***** 本文抜粋
トランプ旋風・円高の波とロピアNY視察研修初日
東京成田国際空港から、
11時間50分のフライト。
着いた途端、
ウォールストリート・ジャーナル。
ドナルド・トランプ次期大統領
インタビュー記事。
「われわれの通貨は、
強すぎる」
アメリカの歴代大統領は、
「強いドルは国益にプラス」が、
基本の考え方だった。
だから直接的にツイッターなどで、
あるいはインタビューなどで、
「ドル高」の誘導やドル安の「牽制」など、
絶対にしなかった。
ドルは昨年11月8日の大統領選後、
急騰した。
トランプ効果などと言われた。
しかし、インタビューでは、
まずこのドル高に対して、
中国をターゲットにした発言。
「米国企業は中国企業と競争できない。
ドルが強すぎるからで、
それが我々を傷つけている」
これに為替市場が反応した。
18日の外国為替市場。
円相場は1ドル112円台半ば。
一方、イギリスのポンド相場も、
1ポンド1.19ドル台で、
約3カ月ぶりの安値だった。
しかしそれが1.24ドル台前半。
前日比3%の上昇。
この上昇率は、
1998年以降で最大。
トランプのターゲットは、
企業レベルから国家レベルに、
エスカレートしてきた。
日経オンライン経営者ブログ。
丹羽宇一郎さん。
伊藤忠前会長で元中国大使。
「トランプ流貿易戦争」
「日本や中国などの企業と
米政府との距離感が
取り沙汰されていますが、
私にはこれが遠くない将来に
トランプ政権の致命傷に
なりかねないように映ります」
最近のツイッターでの言動を分析。
「彼が本気で取り組みたいのは、
『米中貿易戦争』なのか」
元中国大使だからこそ、
強く感じるのだろう。
「米国の貿易赤字の大きな国を
スケープゴートにして、
彼一流の『口撃』をしかけるわけです」
「あいつらの国でつくられた製品が
米国に入って米国内の雇用が奪われる」
「あいつらが不民として
やってくるせいで
米国民の雇用が奪われる」
こんな論法。
トランプの想定する「戦争の舞台は
自動車産業のような第2次産業。
1970年代以降の
日米貿易摩擦の再現のようです」
老婆心ながら、と断って言う。
「アナクロニズムの古くさい戦争」
「しかし時代は変わりました。
米国の産業で強く、しかも伸ばすべきは、
製造業よりも人工知能やIoT、
ネット・通信や宇宙産業のような
先端技術の世界のはずです」
**********
***** 抜粋データ
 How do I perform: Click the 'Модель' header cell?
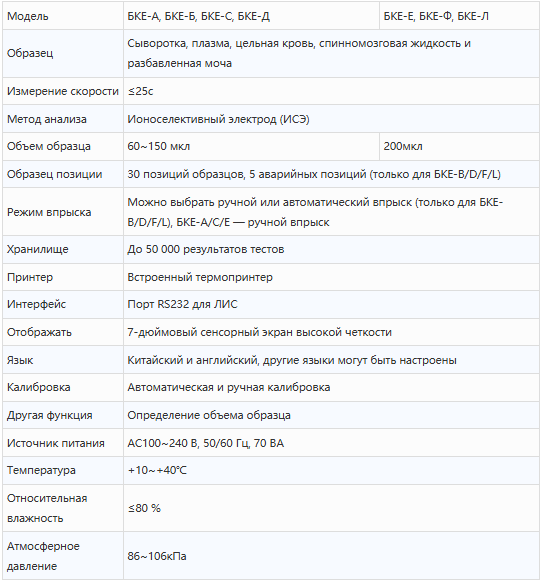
**********
***** 抜粋データ
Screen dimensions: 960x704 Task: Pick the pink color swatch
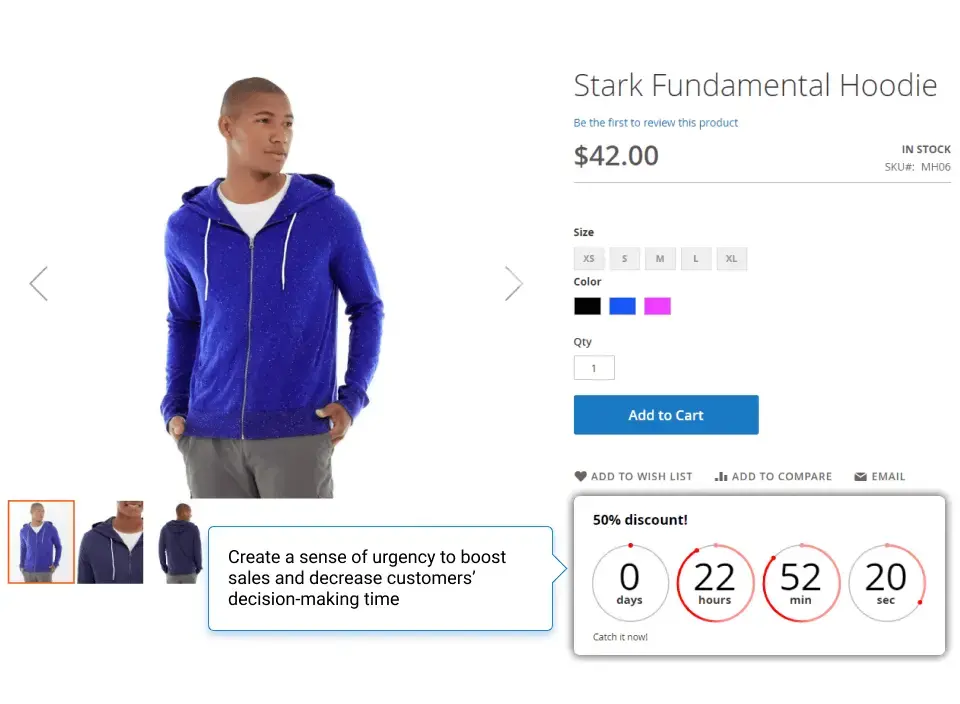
**********
問題 » トランプ氏の通貨発言を扱った本文のうち、「トランプのターゲットは、」から「最近のツイッターでの言動を分析。」までを、両端の語句も含めて正確に書き写しなさい。

解答 »
トランプのターゲットは、
企業レベルから国家レベルに、
エスカレートしてきた。
日経オンライン経営者ブログ。
丹羽宇一郎さん。
伊藤忠前会長で元中国大使。
「トランプ流貿易戦争」
「日本や中国などの企業と
米政府との距離感が
取り沙汰されていますが、
私にはこれが遠くない将来に
トランプ政権の致命傷に
なりかねないように映ります」
最近のツイッターでの言動を分析。